*本文抜粋:*
• • • • • • •

ネイタスが17年から生産。地元の高専と連携し人材育成も
沖縄に初の半導体工場。「ミニマルファブ」でアジアに供給へ

ネイタスの小型の半導体製造ライン

 ネイタス(東京都港区、吉田政孝社長)は2017年に、沖縄県に多品種少量生産専用の半導体工場を新設する方針を固めた。日本だけでなく、台湾や韓国などアジアの電子機器や半導体の企業への供給を目指す。生産開始に先駆け、人材育成を目的に沖縄工業高等専門学校と提携した。同県を軸に少量多品種に特化した半導体事業を展開する。

 ネイタスは産業技術総合研究所の技術を活用する半導体ベンチャー。1月に設立した。現在は生産効率化の面から、直径6インチのウエハーから半導体を製造するのが主流だが、同社は同0・5インチのウエハーで製造するため設備が小型化できる。

 研究や試作向けに1個から受注する。17年中に月産5000枚の生産ラインを構築して受託生産を始め、20年に売上高100億円を目指す。

• • • • • • •

*実施課題 1:* 次のレコードのうち、文字列「pixels」を含む行をすべて特定し、そのまま書き写してください。大文字と小文字は区別されます。
本文とレコードは、それぞれ別の出典に由来するものです。

• • • • • • •

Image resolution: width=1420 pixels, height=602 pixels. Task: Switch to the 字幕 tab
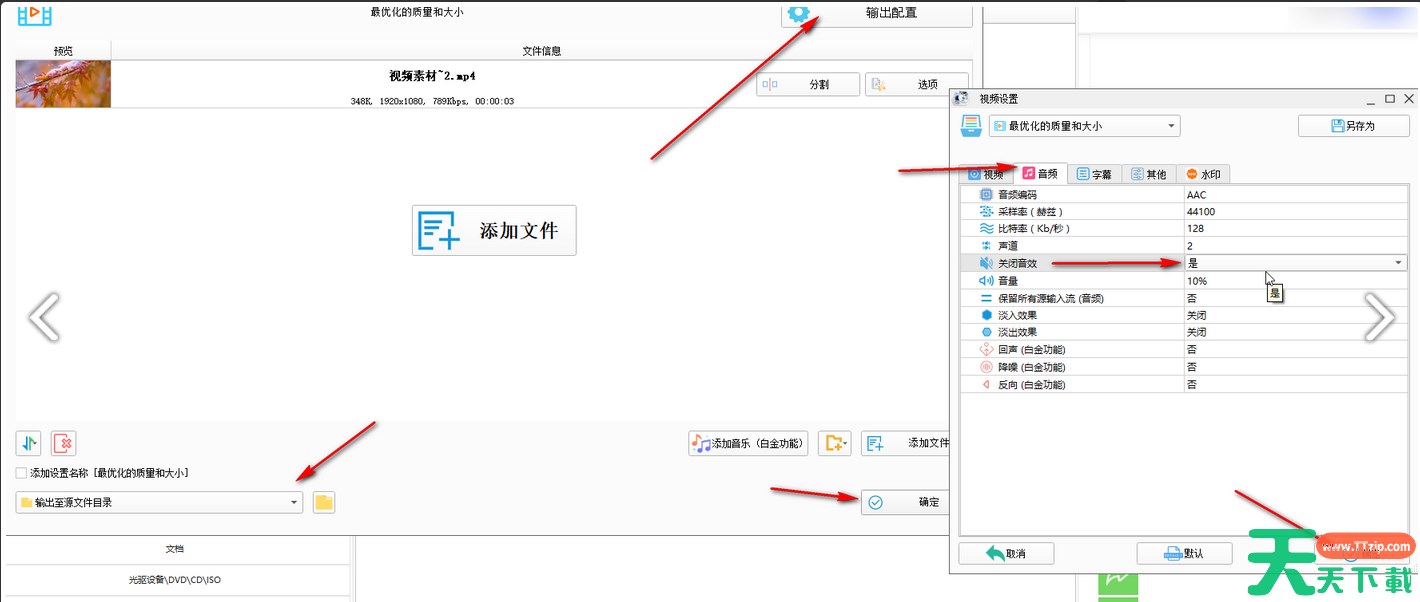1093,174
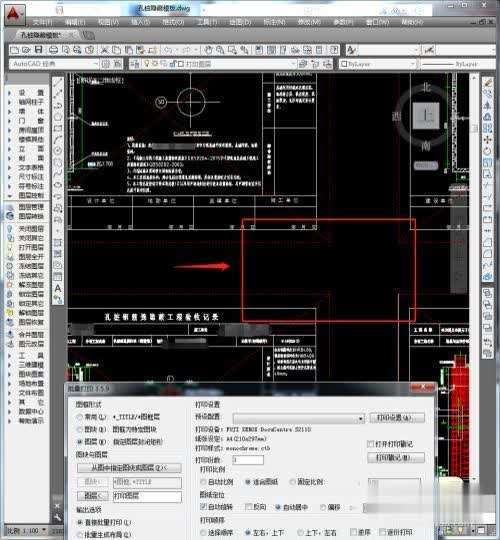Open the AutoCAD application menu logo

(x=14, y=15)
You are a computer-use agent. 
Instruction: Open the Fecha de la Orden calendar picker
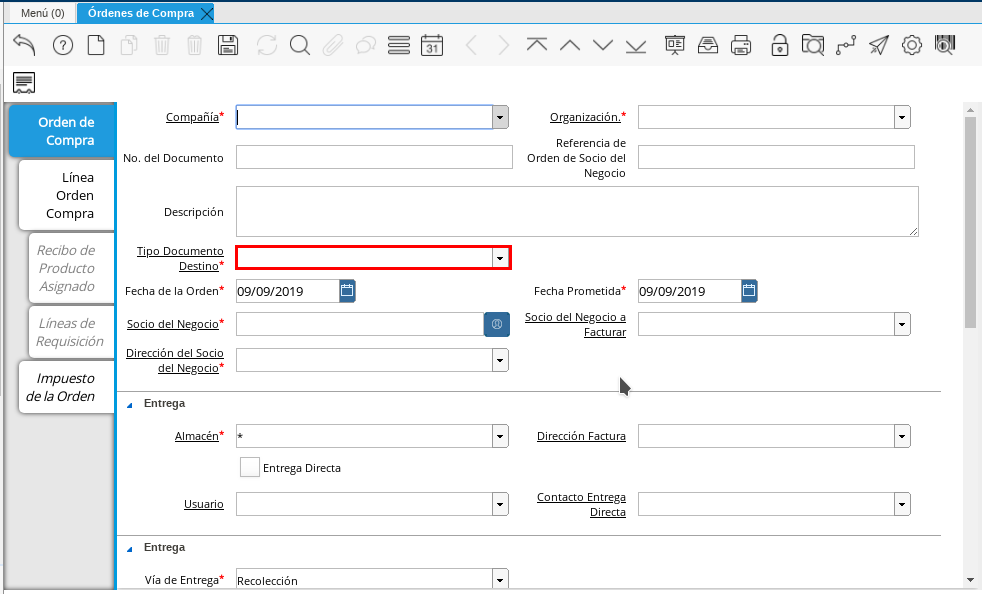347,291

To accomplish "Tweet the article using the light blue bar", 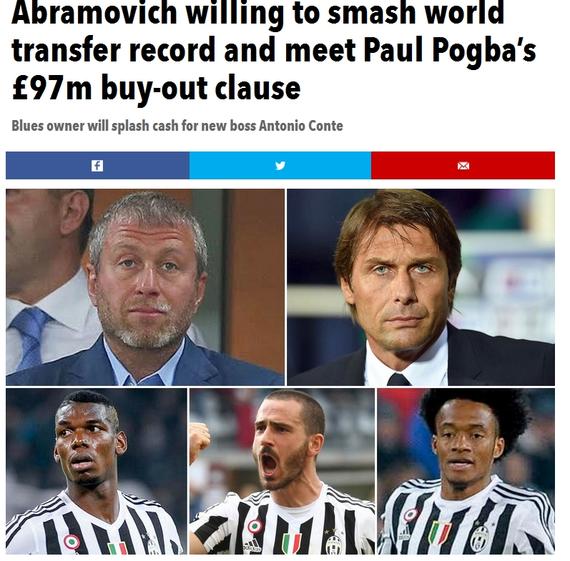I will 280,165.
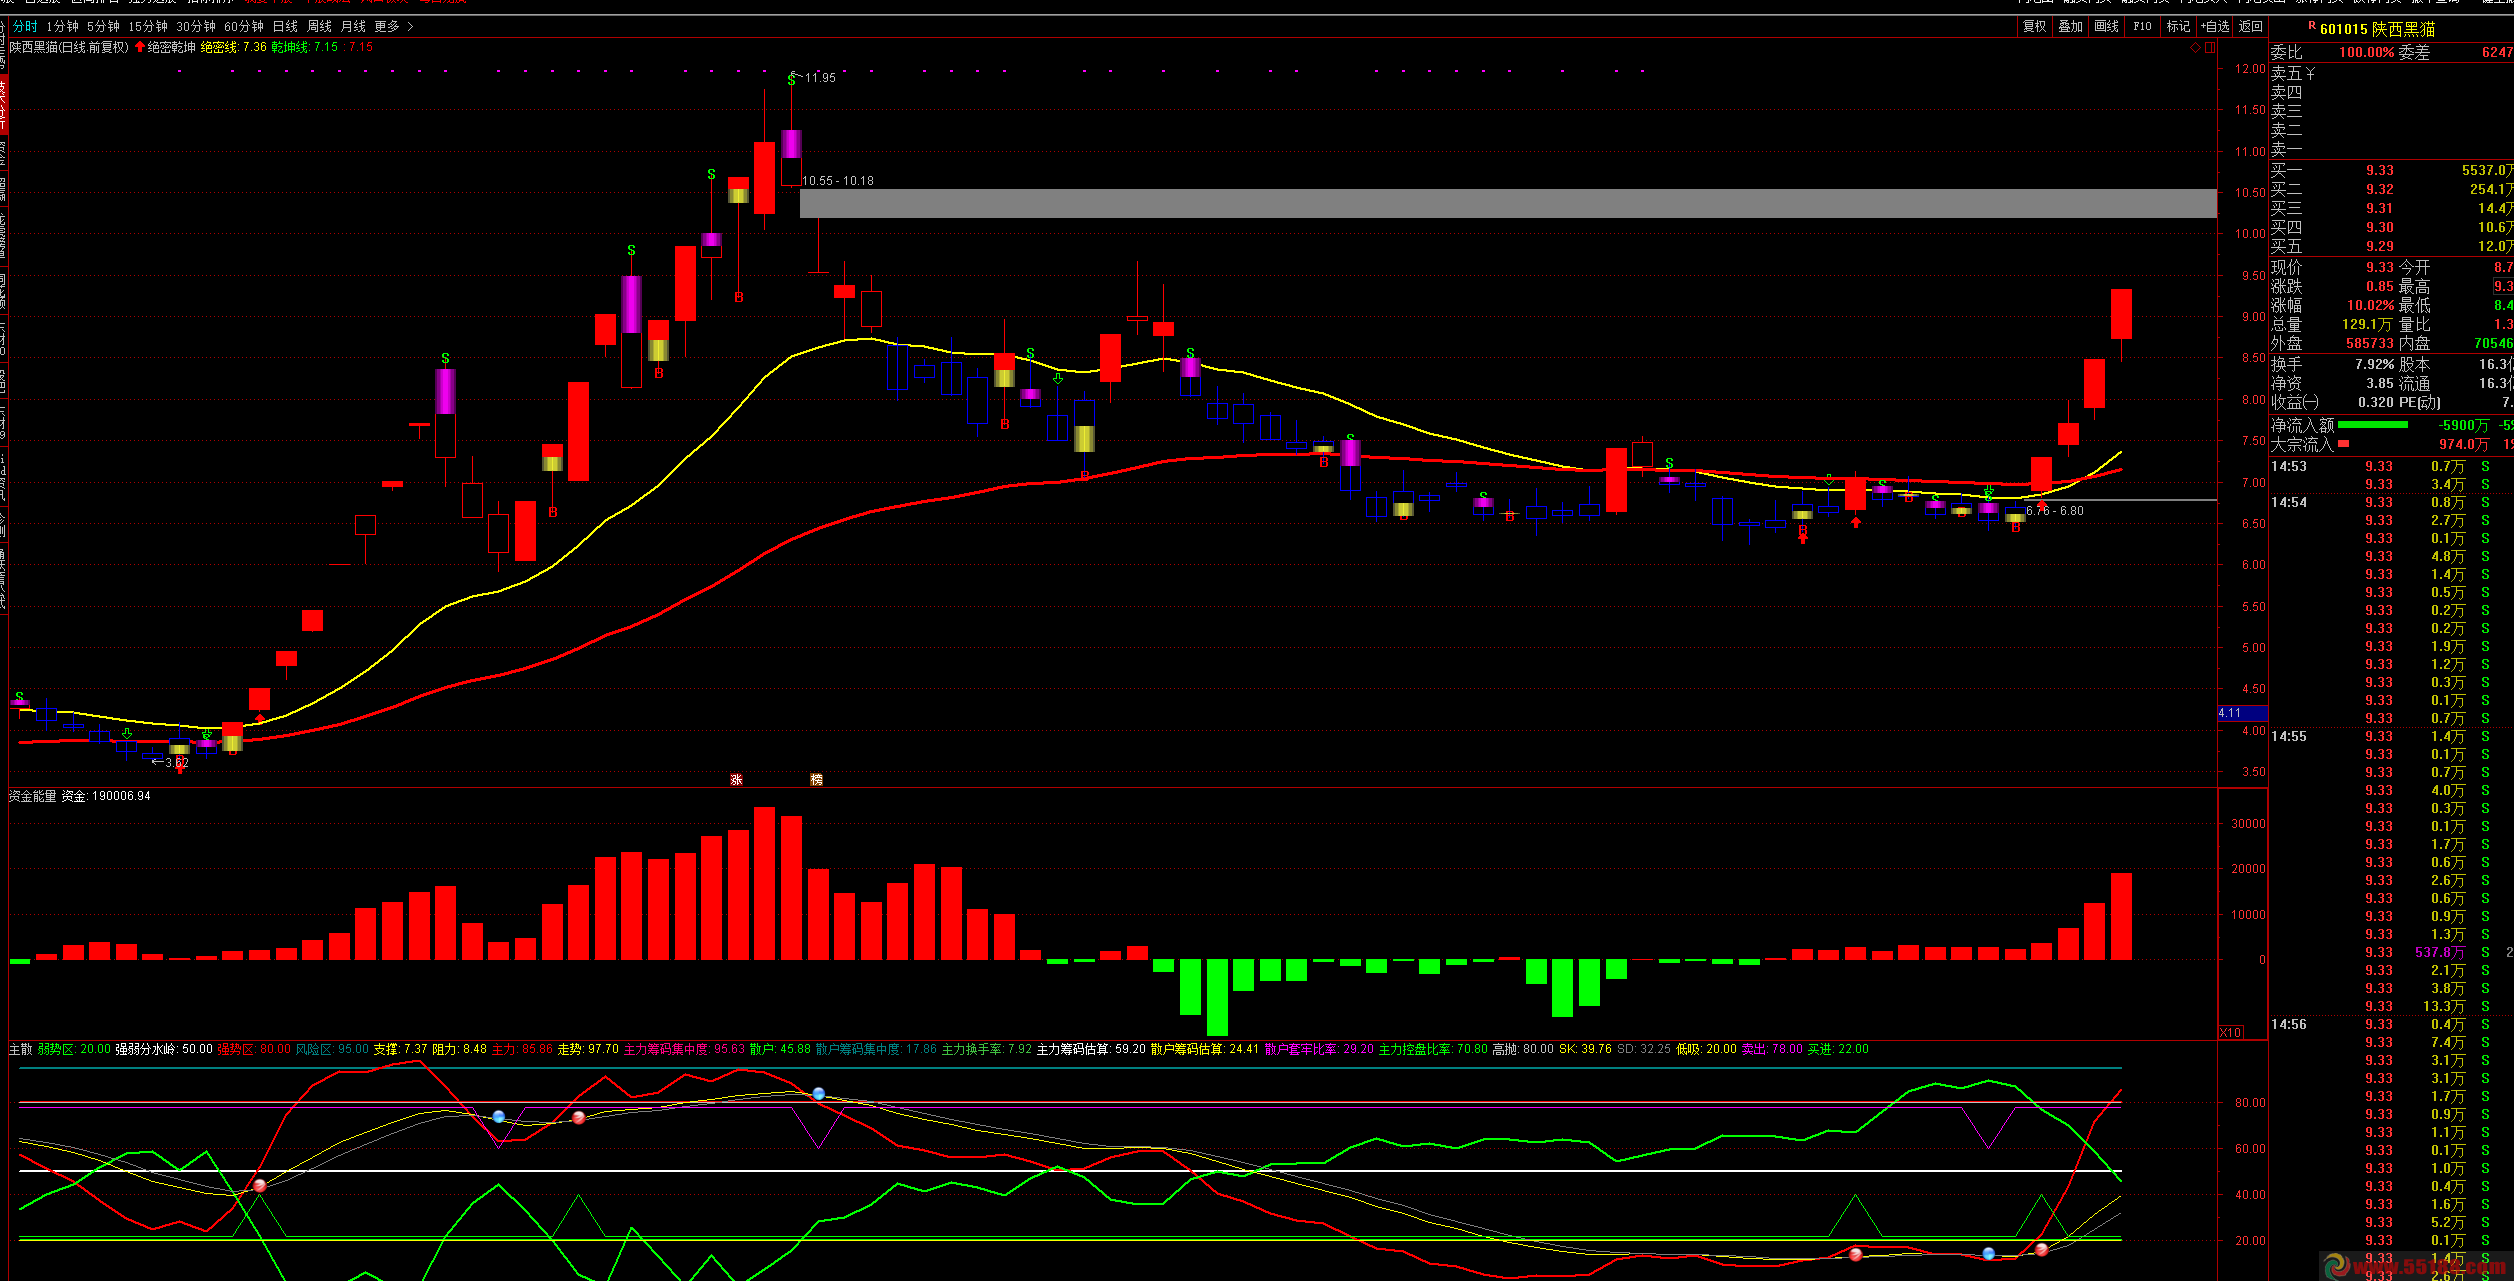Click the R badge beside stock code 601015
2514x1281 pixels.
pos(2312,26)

• • • • • • •

*実施課題 2:* 本文の「ネイタス(東京都港区、吉田政」から「化した半導体事業を展開する。」までの箇所を、一字一句違えずに再現してください。

*正答 1:*
Image resolution: width=1420 pixels, height=602 pixels. Task: Switch to the 字幕 tab
2514x1281 pixels.

*正答 2:*
ネイタス(東京都港区、吉田政孝社長)は2017年に、沖縄県に多品種少量生産専用の半導体工場を新設する方針を固めた。日本だけでなく、台湾や韓国などアジアの電子機器や半導体の企業への供給を目指す。生産開始に先駆け、人材育成を目的に沖縄工業高等専門学校と提携した。同県を軸に少量多品種に特化した半導体事業を展開する。